Carta 02, 13 de junho de 2016,
Imagens:Pinterest e Google
Na segunda aula cada aluno levou um objeto que fosse
importante para ele. Variados objetos foram levados, tais como pulseira, fotos
de filha e de amigos, alianças, CD, e alguns mais inesperados, como uma saia,
jogo de xadrez e até mesmo uma pedra (sim! uma pedra).
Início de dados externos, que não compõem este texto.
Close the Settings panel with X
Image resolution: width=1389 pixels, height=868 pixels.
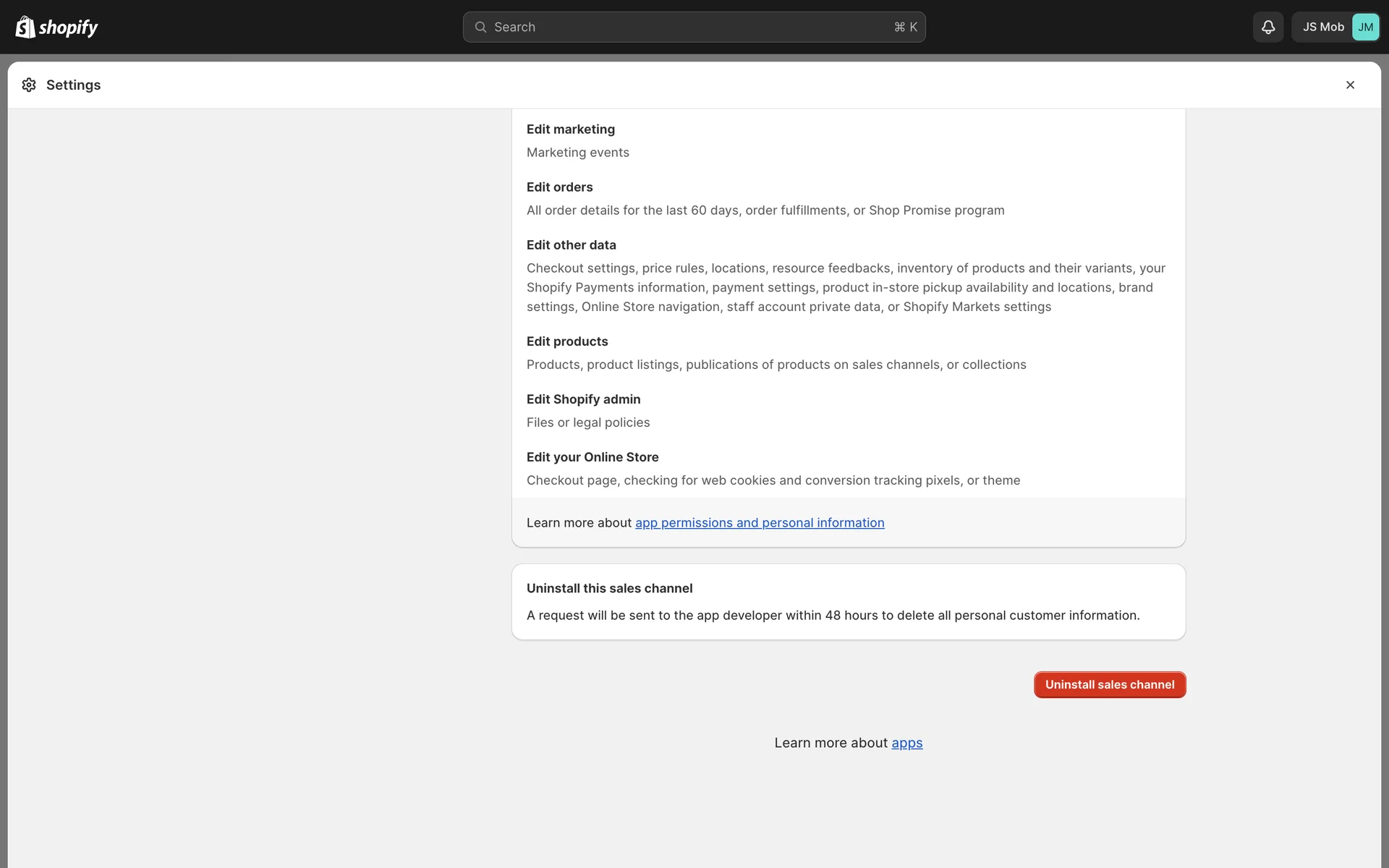1350,85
Mas, sem dúvida alguma o
que mais gerou debate e questionamento foi a Bíblia, esse livro tão importante
para alguns gerou uma grande e saudável discussão em que muito se foi falado
sobre o embate entre diferentes crenças.
Essa aula não somente nos levou a conhecer um pouco mais uns
sobre os outros como também nos levou a “desproteger a cabeça”, de forma que
pudemos acrescentar novos conhecimentos a partir de objetos com histórias tão
pessoais e que em sua mera funcionalidade não nos levaria a determinado
conhecimento, a determinados questionamentos.
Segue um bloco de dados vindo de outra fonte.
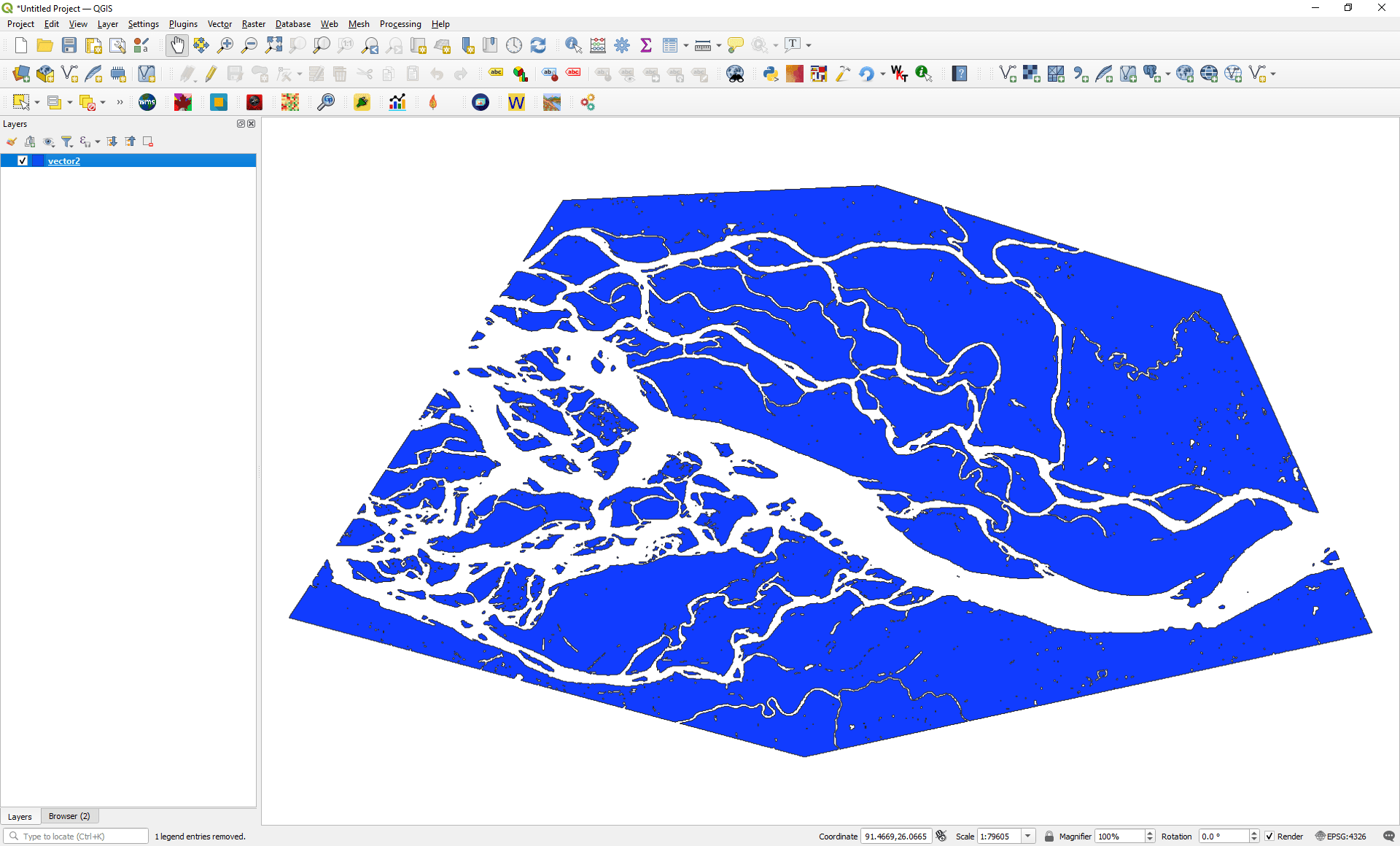Image resolution: width=1400 pixels, height=846 pixels.
Task: Click vector2 blue color swatch
Action: point(38,160)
Outrossim, por trás de peças tão simples e normais do
cotidiano, se escondem histórias ótimas de serem ouvidas. E Kauã, um dos alunos
da turma, disse uma frase que ficou muito marcada na minha cabeça naquele
momento, ele disse: “Para escrever é necessário sensibilidade.”, e readaptando
para o contexto dos instrumentos que foram levados para aula posso dizer que:
para viver, é necessário sensibilidade. É necessário ser sensível ao ponto de
respeitar uma crença diferente, é necessário ser sensível para olhar com
empatia para o próximo, é necessário sensibilidade para ver que a vida vai
muito além do material e que muitas vezes o material apenas reflete os
sentimentos, histórias e fases de uma pessoa.
Eu escolhi levar meu celular, um objeto tão usado no
dia-a-dia e que se não fosse essa aula, talvez eu não tivesse essa reflexão e
não olhasse com mais sensibilidade para a importância enorme que ele tem na
minha nova realidade, ele agora é a forma mais rápida e funcional de me
comunicar com amigos, com minha mãe, irmã e namorado que estão a 600km de
distância. E ele representa hoje muito mais do que sua função prática o permite
fazer, ele representa o amor, o carinho e o respeito que eu consigo transmitir
através dele para aqueles que estão longe.